INSTRUCTIONS TO FOLLOW -> What the answer must contain is every line of the records, exactly, with no pictures.

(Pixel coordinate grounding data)
+ + + + + + +

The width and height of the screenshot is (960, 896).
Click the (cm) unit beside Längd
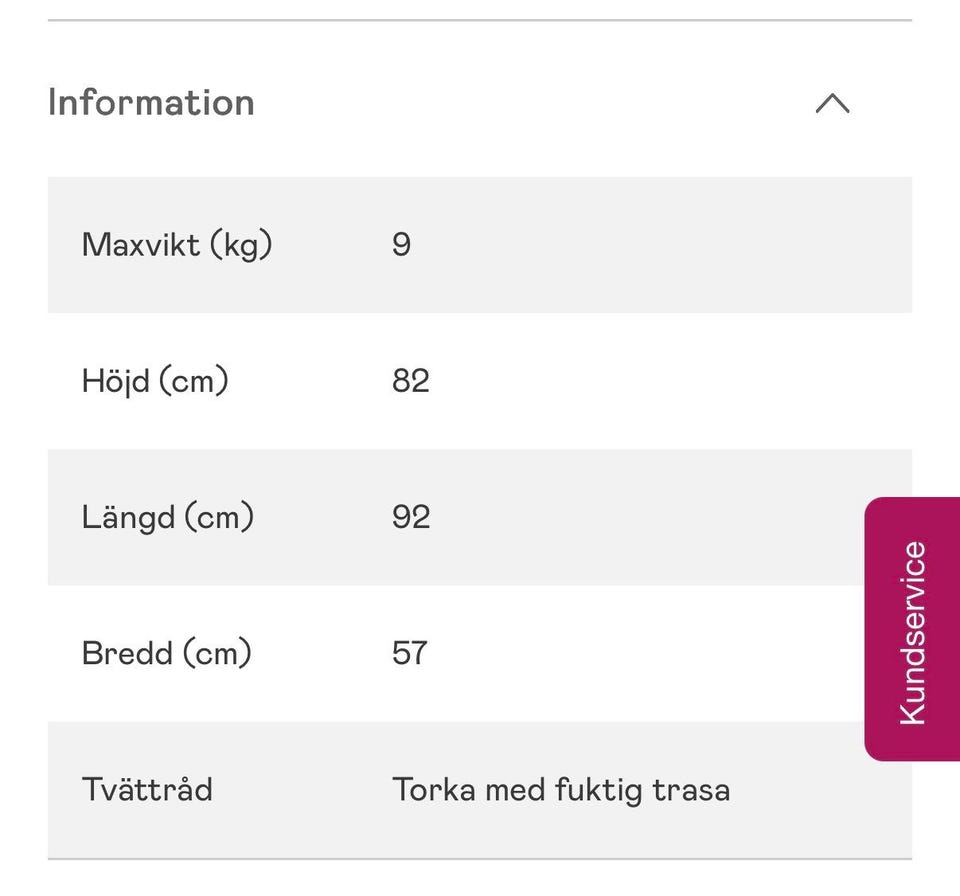click(x=219, y=517)
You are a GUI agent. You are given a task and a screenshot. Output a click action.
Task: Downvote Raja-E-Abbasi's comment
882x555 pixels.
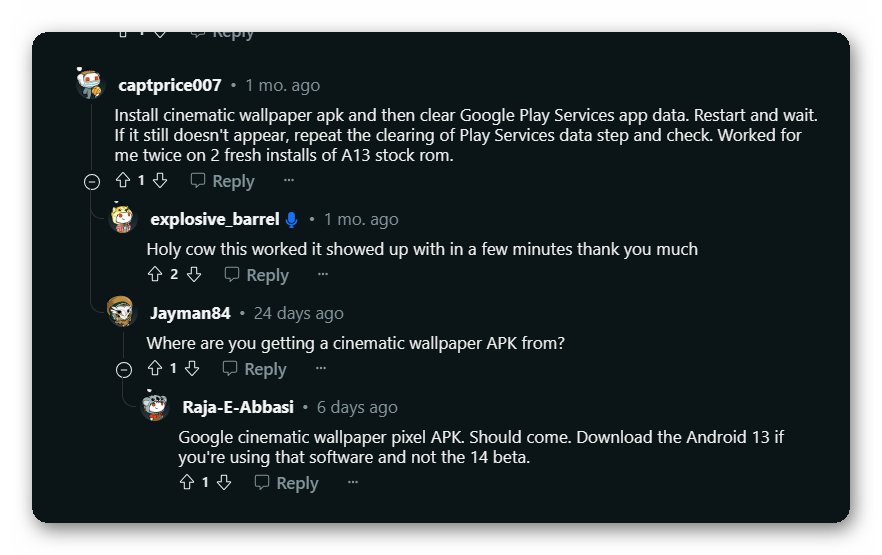(x=224, y=483)
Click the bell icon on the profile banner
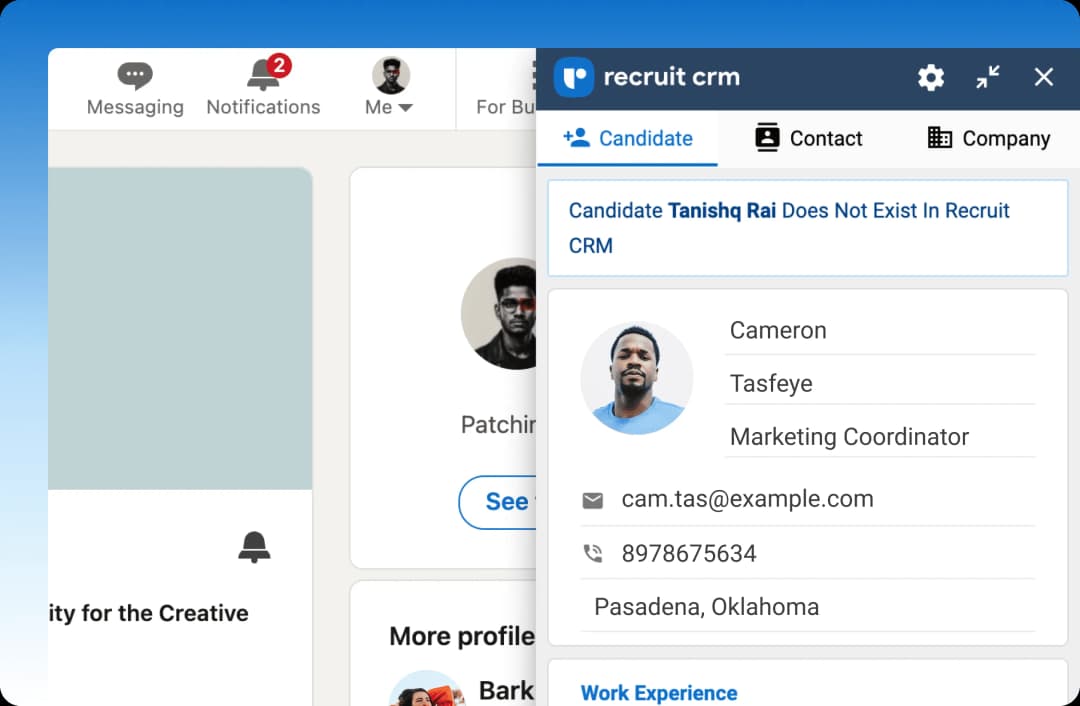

+ + + + + + +

ANSWER TO THIS EXERCISE ->
The width and height of the screenshot is (960, 896).
Click the (cm) unit beside Längd
click(x=219, y=517)
You are a GUI agent. You are given a task and a screenshot. Output a click action.
Task: Downvote Raja-E-Abbasi's comment
882x555 pixels.
(x=224, y=483)
Click the bell icon on the profile banner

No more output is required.